Оба сидели через две комнаты от нас, громко говорили и, видимо, не интересовались ни Кисочкой, ни ее гостем. С Кисочкой же, когда вернулся муж, произошла заметная перемена. Она сначала покраснела, потом лицо ее приняло робкое, виноватое выражение; ею овладело какое-то беспокойство, и мне стало казаться, что ей совестно показывать мне своего мужа и хочется, чтобы я ушел.
Я начал прощаться. Кисочка проводила меня до крыльца. Я отлично помню ее кроткую, грустную улыбку и ласковые, покорные глаза, когда она мне пожала руку и сказала:
— Вероятно, мы уж больше никогда не увидимся… Ну, дай бог вам всего хорошего. Спасибо вам!

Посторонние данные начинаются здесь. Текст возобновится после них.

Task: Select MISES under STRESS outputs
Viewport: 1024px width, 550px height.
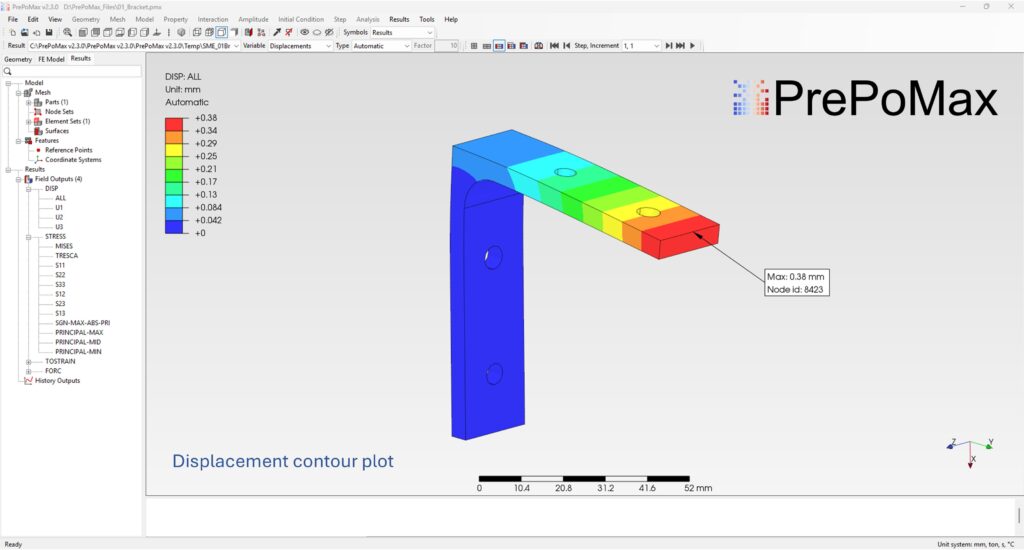Action: coord(64,246)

Ни одного вздоха, ни одной фразы. Прощаясь, она держала в руках свечу; светлые пятна прыгали по ее лицу и шее, точно гоняясь за ее грустной улыбкой; я вообразил себе прежнюю Кисочку, которую, бывало, хотелось погладить, как кошку, пристально поглядел на теперешнюю, припомнились мне почему-то ее слова: «Каждый человек должен терпеть то, что ему от судьбы положено» — и у меня на душе стало нехорошо. Мое чутье угадало и моя совесть шепнула мне, счастливому и равнодушному, что передо мной стоит хороший, доброжелательный, любящий, но замученный человек…

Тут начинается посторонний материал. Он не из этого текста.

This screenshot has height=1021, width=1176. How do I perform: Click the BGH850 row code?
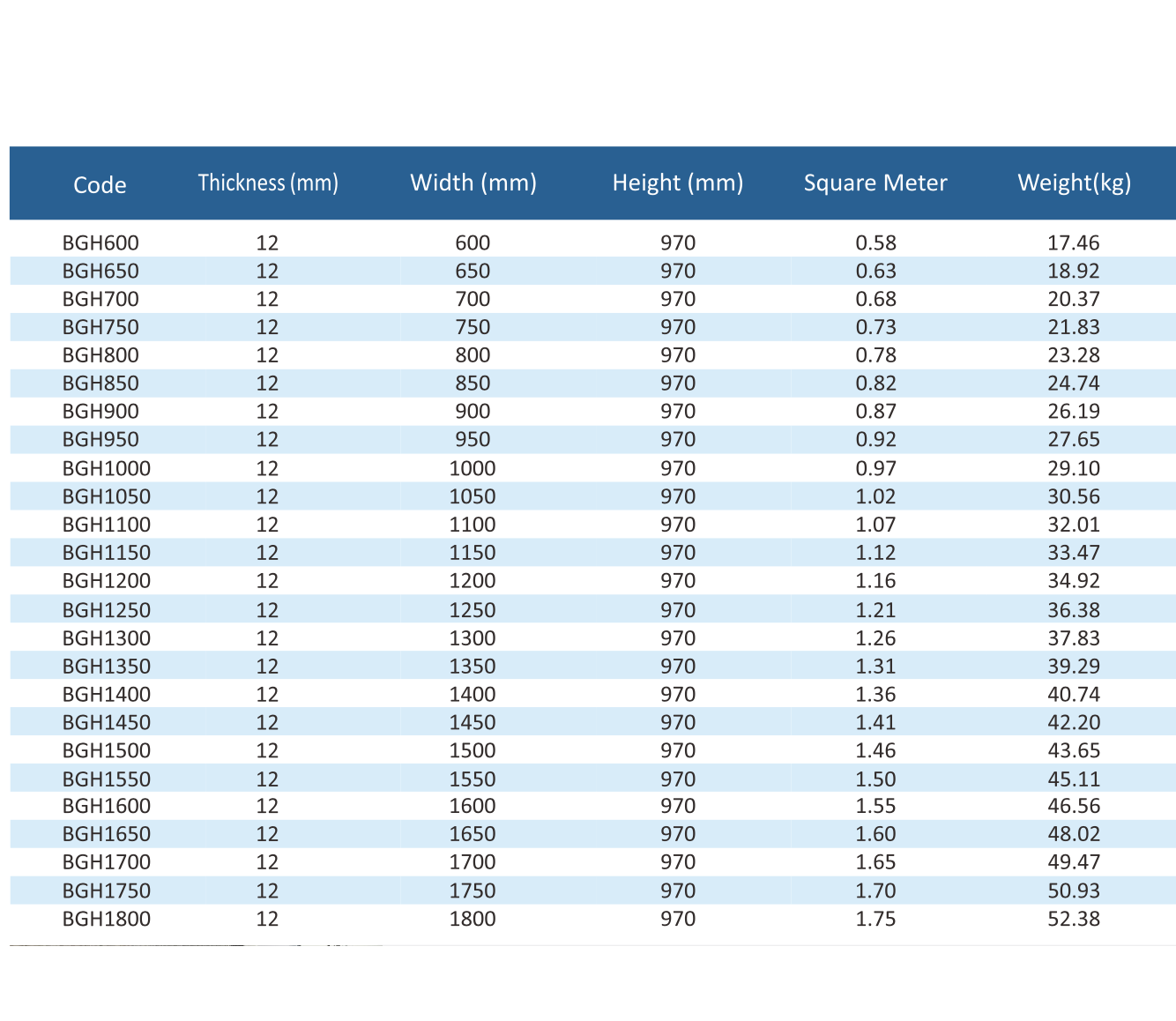pyautogui.click(x=100, y=384)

Я раскланялся и пошел к воротам. Было уже темно. В июле на юге вечера наступают рано и воздух темнеет быстро. К десяти часам бывает уж так темно, что хоть глаз выколи. Пока я почти ощупью добрался до ворот, то сжег десятка два спичек.
— Извозчик! — крикнул я, выйдя за ворота; в ответ мне ни гласа, ни воздыхания… — Извозчик! — повторил я. — Эй! линейки!

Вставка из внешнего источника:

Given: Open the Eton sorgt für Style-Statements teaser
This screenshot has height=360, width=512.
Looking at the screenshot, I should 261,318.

Но нет ни извозчиков, ни линеек. Гробовая тишина. Я только слышу, как шумит сонное море и как бьется от сантуринского мое сердце. Поднимаю глаза к небу — там ни одной звезды. Темно и пасмурно. Очевидно, небо покрыто облаками. Я для чего-то пожимаю плечами, глупо улыбаюсь и еще раз, уж не так решительно, зову извозчика.
— Ощ! — отвечает мне эхо.
Пройти пешком четыре версты полем, да еще в потёмках — перспектива неприятная. Прежде чем решиться идти пешком, я долго размышляю и зову извозчика, потом пожимаю плечами и без всякой определенной цели лениво возвращаюсь назад в рощу. В роще темно ужасно. Кое-где между деревьями тускло краснеют окна дачников. Ворона, разбуженная моими шагами и испугавшись спичек, которыми я освещаю свой путь к беседке, перелетает с дерева на дерево и шуршит в листве. Мне и досадно и стыдно, а ворона как будто понимает это и дразнит — кррра! Досадно мне, что придется идти пешком, и стыдно, что у Кисочки я разболтался, как мальчик.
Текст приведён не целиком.